La grille de la sous-préfecture de Morlaix (Finistère) a été défoncée lundi à l'aide d'un engin de levage lors d'une manifestation des salariés de l'entreprise ...
 
La grille de la sous-préfecture de Morlaix (Finistère) a été défoncée lundi lors d'une manifestation des salariés de l'entreprise agroalimentaire en difficulté Tilly-Sabco, deuxième exportateur de poulets français.

Les Tilly-Sabco quittaient lundi soir la sous-préfecture de Morlaix qu'ils occupaient, à la demande de leur PDG. Ce dernier a reçu l'assurance du ministre de l'agriculture Stéphane Le Foll d'une demande de rendez-vous avec le commissaire européen pour défendre les restitutions européennes. "J'ai demandé à ce qu'on lève le camp", a déclaré à l'AFP le PDG de Tilly-Sabco, Daniel Sauvaget. "Le ministre (de l'Agriculture, Stéphane) Le Foll s'est engagé par écrit à demander un rendez-vous cette semaine avec le commissaire européen à l'Agriculture, Dacian Ciolos, auquel il participera avec les représentants de la filère, pour défendre les restitutions européennes", ces aides à l'export supprimées par Bruxelles.

En milieu d'après-midi, entre 150 et 200 salariés de l'entreprise, mais aussi des éleveurs de poulets, avaient pénétré dans la cour de la sous-préfecture, après que la grille eut été défoncée à l'aide d'un engin de levage.
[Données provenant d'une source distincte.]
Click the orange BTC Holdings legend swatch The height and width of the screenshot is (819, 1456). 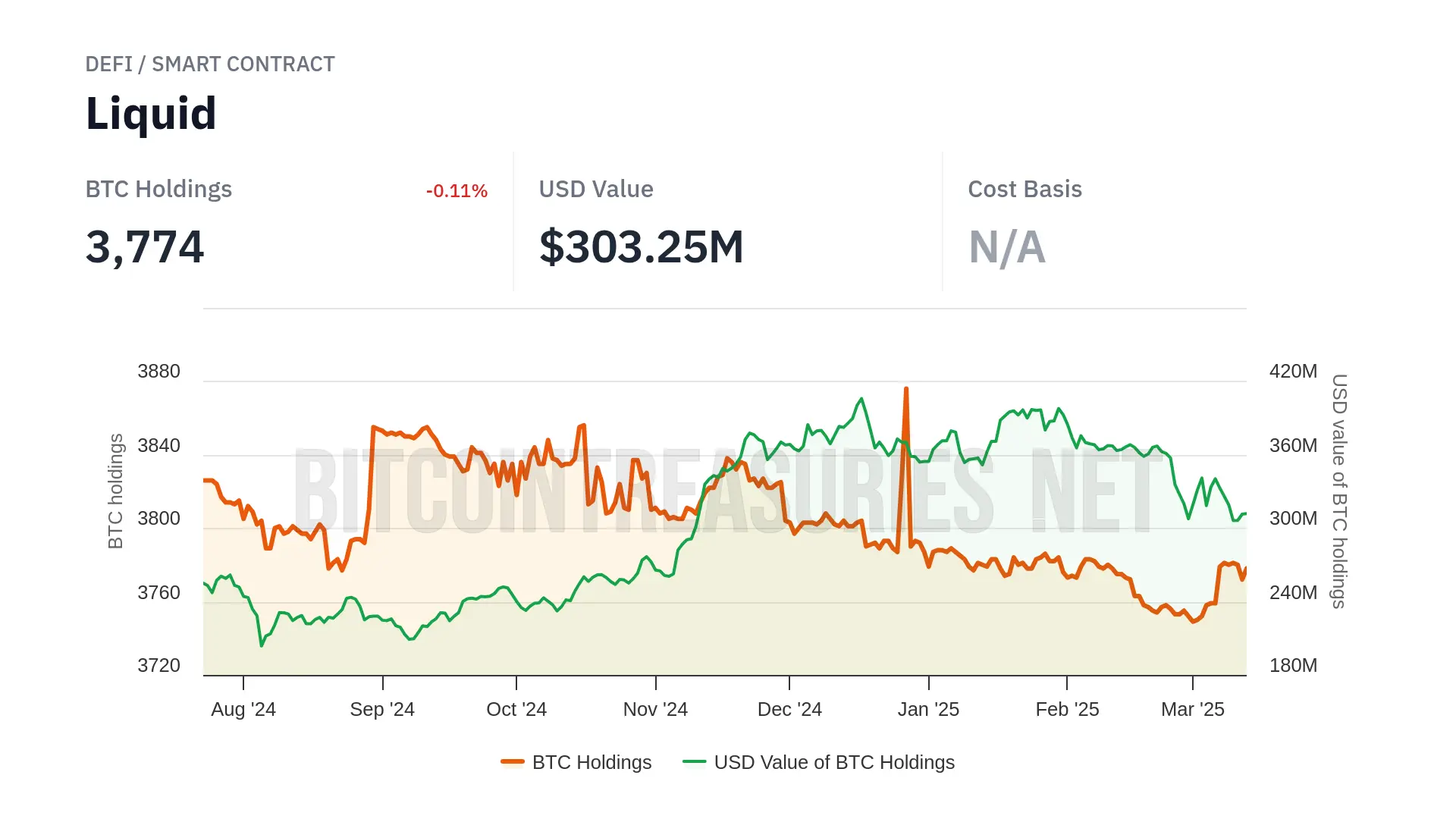point(513,762)
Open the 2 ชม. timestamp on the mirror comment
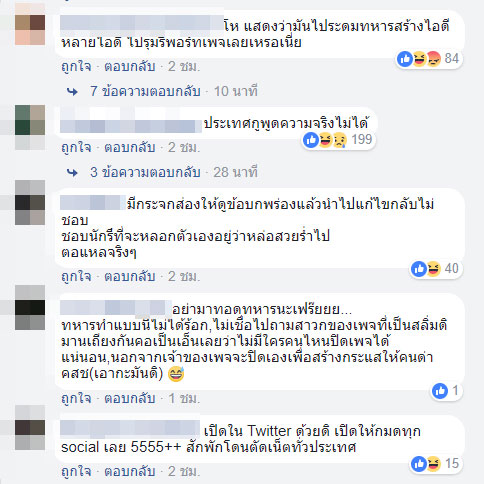The width and height of the screenshot is (484, 484). [x=184, y=276]
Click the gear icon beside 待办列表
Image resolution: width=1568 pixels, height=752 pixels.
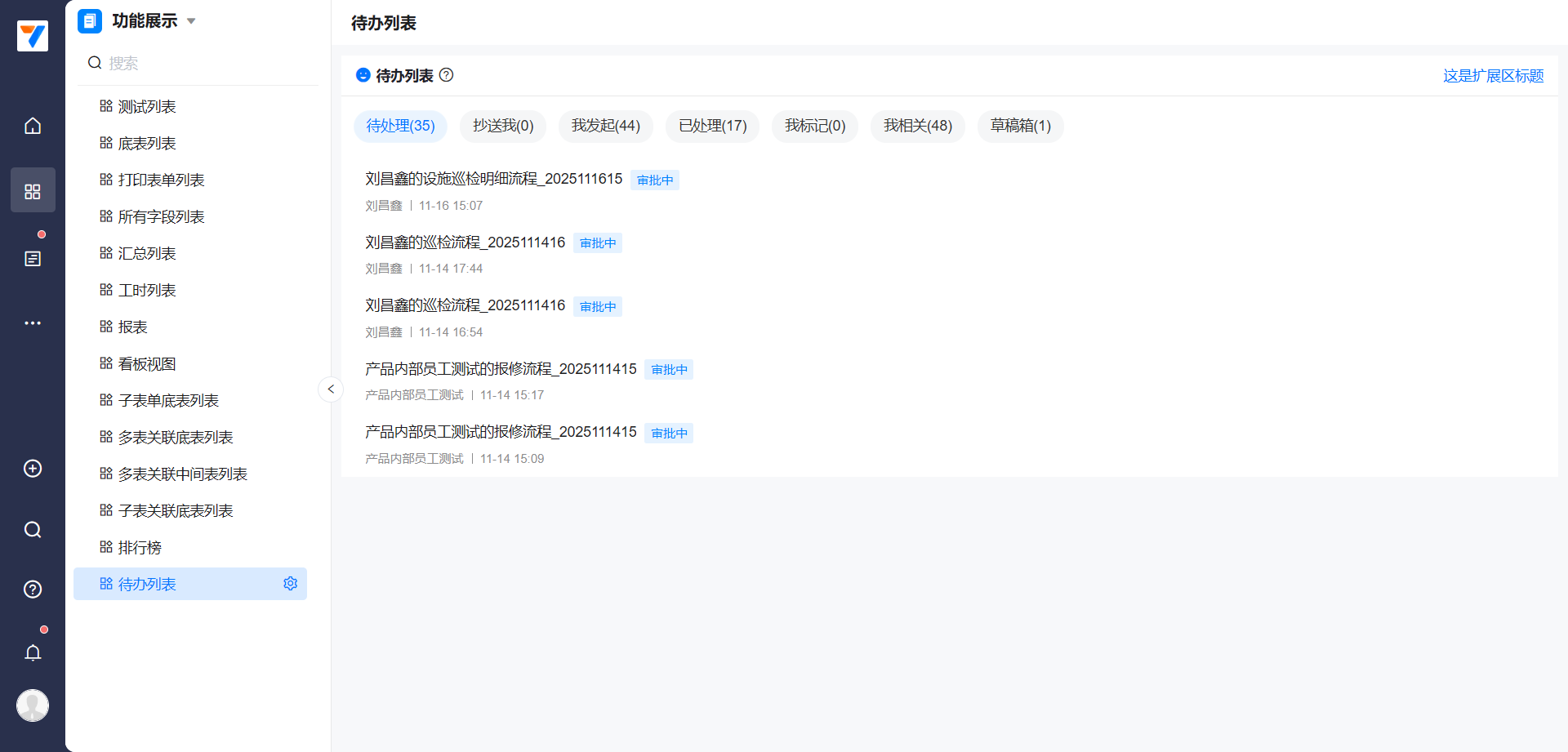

Les manifestants étaient décidés à rester sur les lieux et avaient allumé un feu, alimenté avec des feuillages et des pneus, tandis que le PDG de l'entreprise, Daniel Sauvaget, s'entretenait avec le sous-préfet.

Un millier d'emplois menacés

Daniel Sauvaget a annoncé la semaine dernière qu'à partir de janvier, Tilly-Sabco cesserait son activité de poulet export. Celle-ci représente 90% de son chiffre d'affaires (136 millions d'euros en 2012) et occupe la quasi-totalité de ses employés (300 sur 340 salariés). Au-delà de Tilly-Sabco, un millier d'emplois seraient menacés, selon Daniel Sauvaget. Le 18 juillet, Bruxelles a supprimé les aides à l'exportation pour les poulets congelés. Ces "restitutions" permettaient aux poulets européens de concurrencer les volailles brésiliennes sur le marché international, notamment au Moyen-Orient.